Joyce DiDonato

Claire Black of the Scotsman meets American mezzo-soprano Joyce DiDonato in Milano (click the link for the full article):

Pop stars, soap stars, Big Brother contestants – it seems that anyone can now be a diva as long as they behave badly enough, wear high enough heels or can warble through, auto-tuner and amplification-assisted, of course, a clutch of crossover classics. But it wasn’t always like this.

Before being in a relationship with Gethin Jones was enough to earn you access to the “d-word”, membership of that exclusive club depended not only on acting like a goddess, but sounding like one too. True opera greats – Maria Callas, Leontyne Price, Elizabeth Schwarzkopf – were remote, grand, impossibly glamorous and certainly not just one of the gals. Soaring vocal skills and awe-inspiring technique were one part of the package, tantrums and hissy fits, or choosing seven of your own records as your Desert Island Discs (as Schwarzkopf did) made up the rest. Their voices may have been sweet but they were not. More than a little attitude has always been part of being a diva.

DiDonato is a perfect example of a new generation of opera singers whose talent and commitment to their art is unquestionable, but who also manage to shake free from tradition, whether that is by writing a blog (named cheekily in DiDonato’s case Yankee Diva) or by mixing more established repertoire with contemporary works – DiDonato won praise in the role of Sister Helen Prejean in Jake Heggie’s opera of Dead Man Walking, which she’ll perform again next year in Houston. She might be celebrated as one of the finest interpreters of Rossini, but a quick glance through her biography reveals that initially it was for Broadway or a career as a teacher that she was aiming, until at the age of 19 she discovered opera.

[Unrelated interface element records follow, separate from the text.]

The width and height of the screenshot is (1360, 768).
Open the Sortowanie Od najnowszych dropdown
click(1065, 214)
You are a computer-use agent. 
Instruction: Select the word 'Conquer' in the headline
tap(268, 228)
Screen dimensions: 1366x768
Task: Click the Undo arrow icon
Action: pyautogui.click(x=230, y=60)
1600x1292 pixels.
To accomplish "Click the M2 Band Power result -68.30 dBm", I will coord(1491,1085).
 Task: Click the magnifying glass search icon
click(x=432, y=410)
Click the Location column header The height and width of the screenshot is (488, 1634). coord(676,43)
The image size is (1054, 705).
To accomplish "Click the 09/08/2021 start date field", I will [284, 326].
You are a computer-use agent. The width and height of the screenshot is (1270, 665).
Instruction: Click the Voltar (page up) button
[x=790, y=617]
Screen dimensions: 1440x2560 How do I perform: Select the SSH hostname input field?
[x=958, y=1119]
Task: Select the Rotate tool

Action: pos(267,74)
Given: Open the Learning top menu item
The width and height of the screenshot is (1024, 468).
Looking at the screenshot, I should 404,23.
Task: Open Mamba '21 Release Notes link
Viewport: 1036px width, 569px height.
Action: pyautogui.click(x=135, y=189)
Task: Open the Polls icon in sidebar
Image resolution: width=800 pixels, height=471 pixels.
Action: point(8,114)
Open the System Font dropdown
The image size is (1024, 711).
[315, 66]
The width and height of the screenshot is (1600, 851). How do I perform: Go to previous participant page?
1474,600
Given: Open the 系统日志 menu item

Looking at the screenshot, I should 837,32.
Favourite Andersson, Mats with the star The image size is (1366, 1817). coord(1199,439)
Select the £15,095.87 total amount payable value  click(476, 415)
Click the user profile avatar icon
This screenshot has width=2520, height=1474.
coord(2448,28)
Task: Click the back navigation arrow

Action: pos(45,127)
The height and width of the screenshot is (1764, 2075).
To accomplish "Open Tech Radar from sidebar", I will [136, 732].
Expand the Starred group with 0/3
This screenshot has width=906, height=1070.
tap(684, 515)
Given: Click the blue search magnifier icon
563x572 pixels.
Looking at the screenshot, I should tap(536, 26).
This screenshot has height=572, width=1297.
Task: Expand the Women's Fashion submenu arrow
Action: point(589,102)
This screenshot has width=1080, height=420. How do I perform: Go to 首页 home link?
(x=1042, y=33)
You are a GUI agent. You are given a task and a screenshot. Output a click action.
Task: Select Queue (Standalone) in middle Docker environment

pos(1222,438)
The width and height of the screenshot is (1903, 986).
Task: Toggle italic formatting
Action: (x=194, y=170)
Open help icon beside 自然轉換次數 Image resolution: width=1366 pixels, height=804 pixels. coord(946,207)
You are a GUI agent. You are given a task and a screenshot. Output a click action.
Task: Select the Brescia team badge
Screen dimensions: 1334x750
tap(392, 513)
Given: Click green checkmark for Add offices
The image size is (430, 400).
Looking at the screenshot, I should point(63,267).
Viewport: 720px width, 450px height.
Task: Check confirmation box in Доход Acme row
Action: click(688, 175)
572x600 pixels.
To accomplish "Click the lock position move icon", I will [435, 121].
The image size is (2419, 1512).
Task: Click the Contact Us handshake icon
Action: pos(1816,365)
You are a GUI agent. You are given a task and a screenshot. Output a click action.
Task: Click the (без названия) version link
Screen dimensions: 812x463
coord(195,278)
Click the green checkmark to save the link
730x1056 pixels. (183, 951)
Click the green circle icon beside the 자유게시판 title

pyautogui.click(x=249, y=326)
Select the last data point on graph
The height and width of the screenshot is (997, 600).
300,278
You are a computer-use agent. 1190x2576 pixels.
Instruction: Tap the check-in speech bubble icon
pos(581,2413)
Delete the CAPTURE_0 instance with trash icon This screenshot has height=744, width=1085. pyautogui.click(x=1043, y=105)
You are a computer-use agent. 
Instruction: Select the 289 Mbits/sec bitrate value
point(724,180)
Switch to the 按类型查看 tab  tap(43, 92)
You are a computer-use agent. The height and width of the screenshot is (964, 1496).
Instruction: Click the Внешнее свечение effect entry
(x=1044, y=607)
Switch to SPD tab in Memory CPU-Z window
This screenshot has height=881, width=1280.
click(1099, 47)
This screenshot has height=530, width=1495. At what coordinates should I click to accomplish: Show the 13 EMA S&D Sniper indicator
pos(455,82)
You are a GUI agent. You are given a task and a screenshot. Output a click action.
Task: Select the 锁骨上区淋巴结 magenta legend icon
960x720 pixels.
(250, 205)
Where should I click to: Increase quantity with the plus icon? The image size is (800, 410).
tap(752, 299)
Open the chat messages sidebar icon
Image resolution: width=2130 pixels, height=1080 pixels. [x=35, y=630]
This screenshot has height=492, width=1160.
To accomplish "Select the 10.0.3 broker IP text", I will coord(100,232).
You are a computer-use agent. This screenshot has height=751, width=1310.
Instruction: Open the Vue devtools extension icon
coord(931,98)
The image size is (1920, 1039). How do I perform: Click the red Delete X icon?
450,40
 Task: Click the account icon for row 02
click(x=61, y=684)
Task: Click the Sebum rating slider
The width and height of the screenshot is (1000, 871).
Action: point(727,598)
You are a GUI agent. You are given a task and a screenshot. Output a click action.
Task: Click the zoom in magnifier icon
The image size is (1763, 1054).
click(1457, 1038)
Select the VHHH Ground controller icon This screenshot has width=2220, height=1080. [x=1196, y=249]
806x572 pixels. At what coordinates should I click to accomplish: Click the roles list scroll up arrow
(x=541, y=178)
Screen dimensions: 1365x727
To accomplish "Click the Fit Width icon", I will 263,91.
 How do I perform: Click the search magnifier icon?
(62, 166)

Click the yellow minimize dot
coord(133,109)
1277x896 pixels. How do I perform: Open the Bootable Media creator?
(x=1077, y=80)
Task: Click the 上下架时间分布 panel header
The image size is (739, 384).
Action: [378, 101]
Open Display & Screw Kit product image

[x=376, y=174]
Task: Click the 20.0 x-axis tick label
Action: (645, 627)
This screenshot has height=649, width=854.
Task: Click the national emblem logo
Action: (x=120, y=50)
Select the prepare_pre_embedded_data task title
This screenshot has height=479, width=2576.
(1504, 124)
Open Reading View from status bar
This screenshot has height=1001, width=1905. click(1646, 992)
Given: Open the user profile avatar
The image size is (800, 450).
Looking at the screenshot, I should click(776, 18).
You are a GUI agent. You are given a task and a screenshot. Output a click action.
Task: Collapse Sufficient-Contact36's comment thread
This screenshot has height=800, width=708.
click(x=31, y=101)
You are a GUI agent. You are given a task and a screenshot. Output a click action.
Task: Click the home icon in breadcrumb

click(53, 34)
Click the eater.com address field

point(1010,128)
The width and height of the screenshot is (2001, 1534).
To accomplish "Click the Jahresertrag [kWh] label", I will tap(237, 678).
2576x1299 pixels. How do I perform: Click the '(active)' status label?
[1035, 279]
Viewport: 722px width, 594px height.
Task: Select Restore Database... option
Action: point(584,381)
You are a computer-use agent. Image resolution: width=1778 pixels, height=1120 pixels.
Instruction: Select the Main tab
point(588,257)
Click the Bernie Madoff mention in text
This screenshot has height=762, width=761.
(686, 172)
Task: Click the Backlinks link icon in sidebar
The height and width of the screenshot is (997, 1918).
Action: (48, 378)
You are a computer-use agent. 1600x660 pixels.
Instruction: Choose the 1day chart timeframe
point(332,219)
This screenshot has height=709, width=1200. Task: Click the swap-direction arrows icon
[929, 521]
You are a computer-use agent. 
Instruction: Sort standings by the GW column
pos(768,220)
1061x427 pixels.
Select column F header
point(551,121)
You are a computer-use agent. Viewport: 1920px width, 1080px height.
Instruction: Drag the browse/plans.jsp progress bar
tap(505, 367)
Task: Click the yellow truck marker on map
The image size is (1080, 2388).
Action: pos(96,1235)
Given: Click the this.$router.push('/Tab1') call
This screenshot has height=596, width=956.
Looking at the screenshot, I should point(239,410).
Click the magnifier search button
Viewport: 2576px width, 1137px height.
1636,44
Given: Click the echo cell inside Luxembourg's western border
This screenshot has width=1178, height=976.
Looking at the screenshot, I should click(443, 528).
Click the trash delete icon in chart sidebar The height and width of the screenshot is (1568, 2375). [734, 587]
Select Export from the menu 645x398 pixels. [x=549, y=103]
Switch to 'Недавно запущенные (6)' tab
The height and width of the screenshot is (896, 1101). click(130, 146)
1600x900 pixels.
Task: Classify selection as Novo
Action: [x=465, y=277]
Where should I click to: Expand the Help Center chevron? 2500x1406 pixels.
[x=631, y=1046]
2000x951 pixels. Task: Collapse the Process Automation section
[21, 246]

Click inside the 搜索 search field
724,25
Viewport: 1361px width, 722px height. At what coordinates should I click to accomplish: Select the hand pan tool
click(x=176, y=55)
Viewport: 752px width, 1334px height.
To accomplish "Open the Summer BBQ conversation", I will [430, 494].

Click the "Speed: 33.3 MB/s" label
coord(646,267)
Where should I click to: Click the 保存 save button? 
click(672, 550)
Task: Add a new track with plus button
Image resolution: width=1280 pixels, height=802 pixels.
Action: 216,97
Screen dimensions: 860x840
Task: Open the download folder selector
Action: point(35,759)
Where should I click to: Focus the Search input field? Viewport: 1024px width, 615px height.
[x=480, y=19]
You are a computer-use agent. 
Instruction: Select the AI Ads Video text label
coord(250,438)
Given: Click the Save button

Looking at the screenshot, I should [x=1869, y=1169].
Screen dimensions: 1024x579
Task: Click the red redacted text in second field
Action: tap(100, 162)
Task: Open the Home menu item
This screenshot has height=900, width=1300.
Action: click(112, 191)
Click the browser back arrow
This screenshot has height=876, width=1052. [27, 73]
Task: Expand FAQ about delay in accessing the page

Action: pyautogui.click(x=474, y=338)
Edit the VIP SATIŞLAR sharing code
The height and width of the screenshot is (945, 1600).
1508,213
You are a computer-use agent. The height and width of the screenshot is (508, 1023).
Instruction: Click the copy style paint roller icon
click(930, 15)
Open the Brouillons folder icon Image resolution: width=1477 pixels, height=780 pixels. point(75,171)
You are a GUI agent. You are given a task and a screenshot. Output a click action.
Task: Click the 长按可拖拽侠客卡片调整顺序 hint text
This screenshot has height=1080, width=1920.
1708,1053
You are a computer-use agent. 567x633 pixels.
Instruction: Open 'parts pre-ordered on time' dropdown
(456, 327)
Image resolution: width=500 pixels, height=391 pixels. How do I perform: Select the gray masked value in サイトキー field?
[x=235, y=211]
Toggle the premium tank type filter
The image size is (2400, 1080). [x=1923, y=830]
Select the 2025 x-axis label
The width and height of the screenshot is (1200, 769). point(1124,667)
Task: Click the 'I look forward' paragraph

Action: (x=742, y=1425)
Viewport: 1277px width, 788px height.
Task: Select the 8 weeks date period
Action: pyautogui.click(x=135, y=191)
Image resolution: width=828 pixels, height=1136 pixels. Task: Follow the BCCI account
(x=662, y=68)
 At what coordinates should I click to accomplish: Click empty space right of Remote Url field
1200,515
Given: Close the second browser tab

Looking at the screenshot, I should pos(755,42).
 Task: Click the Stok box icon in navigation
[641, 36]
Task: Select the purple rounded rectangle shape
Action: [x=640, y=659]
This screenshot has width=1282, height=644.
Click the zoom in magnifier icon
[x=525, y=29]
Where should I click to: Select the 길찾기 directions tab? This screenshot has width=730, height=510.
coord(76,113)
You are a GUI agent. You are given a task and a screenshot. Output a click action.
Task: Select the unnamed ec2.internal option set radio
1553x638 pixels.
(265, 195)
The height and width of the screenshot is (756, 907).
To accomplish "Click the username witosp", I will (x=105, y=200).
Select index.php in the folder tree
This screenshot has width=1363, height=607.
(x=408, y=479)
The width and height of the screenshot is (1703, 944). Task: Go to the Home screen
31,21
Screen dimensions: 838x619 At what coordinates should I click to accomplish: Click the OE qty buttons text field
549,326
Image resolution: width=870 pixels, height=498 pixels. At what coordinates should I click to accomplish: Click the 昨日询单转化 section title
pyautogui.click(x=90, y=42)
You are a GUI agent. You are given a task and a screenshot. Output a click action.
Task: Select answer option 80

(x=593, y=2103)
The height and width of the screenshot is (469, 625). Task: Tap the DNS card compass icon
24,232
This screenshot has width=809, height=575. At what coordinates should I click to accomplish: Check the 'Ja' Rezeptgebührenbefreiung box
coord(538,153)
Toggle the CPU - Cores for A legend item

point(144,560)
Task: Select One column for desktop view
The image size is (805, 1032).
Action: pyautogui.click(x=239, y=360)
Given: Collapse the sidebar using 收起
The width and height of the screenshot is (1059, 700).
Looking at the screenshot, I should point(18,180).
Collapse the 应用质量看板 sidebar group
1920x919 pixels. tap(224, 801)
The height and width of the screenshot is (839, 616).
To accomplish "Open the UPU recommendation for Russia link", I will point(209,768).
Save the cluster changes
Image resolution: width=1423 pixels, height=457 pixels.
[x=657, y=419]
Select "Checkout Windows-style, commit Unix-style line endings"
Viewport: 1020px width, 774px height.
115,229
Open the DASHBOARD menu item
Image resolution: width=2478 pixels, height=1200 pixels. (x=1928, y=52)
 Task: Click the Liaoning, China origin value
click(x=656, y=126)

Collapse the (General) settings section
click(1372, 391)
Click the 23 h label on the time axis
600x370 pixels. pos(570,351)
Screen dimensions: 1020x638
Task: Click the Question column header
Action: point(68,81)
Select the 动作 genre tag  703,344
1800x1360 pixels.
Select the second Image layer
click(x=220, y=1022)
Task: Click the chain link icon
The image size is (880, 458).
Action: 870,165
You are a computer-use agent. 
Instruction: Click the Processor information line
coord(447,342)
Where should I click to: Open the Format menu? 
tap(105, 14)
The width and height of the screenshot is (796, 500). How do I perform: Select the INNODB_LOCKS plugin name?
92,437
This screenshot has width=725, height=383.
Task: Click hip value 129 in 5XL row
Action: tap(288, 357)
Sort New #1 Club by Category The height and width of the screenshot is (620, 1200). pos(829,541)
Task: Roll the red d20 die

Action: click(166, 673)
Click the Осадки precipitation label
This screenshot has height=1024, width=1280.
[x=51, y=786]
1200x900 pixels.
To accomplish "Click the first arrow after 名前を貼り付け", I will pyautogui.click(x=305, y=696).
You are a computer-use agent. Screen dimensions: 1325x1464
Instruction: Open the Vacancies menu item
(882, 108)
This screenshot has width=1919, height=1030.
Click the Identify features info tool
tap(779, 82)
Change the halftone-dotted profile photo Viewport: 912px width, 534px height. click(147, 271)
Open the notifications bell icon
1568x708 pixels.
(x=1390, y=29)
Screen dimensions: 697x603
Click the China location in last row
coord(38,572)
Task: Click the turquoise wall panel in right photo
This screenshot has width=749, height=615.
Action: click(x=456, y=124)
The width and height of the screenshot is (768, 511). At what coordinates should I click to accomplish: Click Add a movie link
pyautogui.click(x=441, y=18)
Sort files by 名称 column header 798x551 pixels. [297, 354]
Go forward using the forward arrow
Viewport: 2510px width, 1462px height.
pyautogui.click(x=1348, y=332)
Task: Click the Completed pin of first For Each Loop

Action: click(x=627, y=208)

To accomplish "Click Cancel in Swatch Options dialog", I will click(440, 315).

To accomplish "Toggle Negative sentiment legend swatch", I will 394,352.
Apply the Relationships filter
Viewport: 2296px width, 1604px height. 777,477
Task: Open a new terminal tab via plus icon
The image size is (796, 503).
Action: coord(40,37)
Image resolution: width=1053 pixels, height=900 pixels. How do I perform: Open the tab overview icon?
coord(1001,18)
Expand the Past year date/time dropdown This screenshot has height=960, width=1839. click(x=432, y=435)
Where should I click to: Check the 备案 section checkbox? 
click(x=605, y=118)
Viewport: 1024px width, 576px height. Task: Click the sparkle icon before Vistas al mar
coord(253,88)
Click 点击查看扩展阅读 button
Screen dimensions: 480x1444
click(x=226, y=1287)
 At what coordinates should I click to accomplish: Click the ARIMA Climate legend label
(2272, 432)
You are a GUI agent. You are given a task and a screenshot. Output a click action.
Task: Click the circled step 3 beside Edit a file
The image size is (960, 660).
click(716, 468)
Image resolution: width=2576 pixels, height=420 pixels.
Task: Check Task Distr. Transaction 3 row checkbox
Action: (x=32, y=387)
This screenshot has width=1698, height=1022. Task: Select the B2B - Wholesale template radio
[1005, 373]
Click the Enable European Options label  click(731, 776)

It all means that standing at the stage door of Teatro alla Scala in Milan, where I’m to meet DiDonato before the evening’s performance of The Barber of Seville, I’m not entirely sure what to expect. I don’t have to wait long to find out. Arriving conspicuously on time, DiDonato is alone, no chauffeur, no assistants, no-one to fetch soya lattes or carry her Blackberry. She is quietly spoken and friendly. And she’s wearing jeans.

Her dressing room doesn’t hold any diva-ish touches either. There are no bouquets of flowers, no bottles of champagne chilling in ice buckets. The only furniture is a stool where DiDonato perches and a small, hard sofa which is mine. The sole luxury is air-conditioning to keep out the sweltering heat.

DiDonato may garner ecstatic reviews for her voice, but it’s also her persona, the sense that she’s down to earth and just like the rest of us that has won her many fans. Partly this is down to her blog, updated remarkably regularly, where she shares backstage chit-chat, photographs that she’s taken and, of course, gives an unmediated glimpse into the life of an international opera singer, a life that’s a lot less glamorous than many might imagine.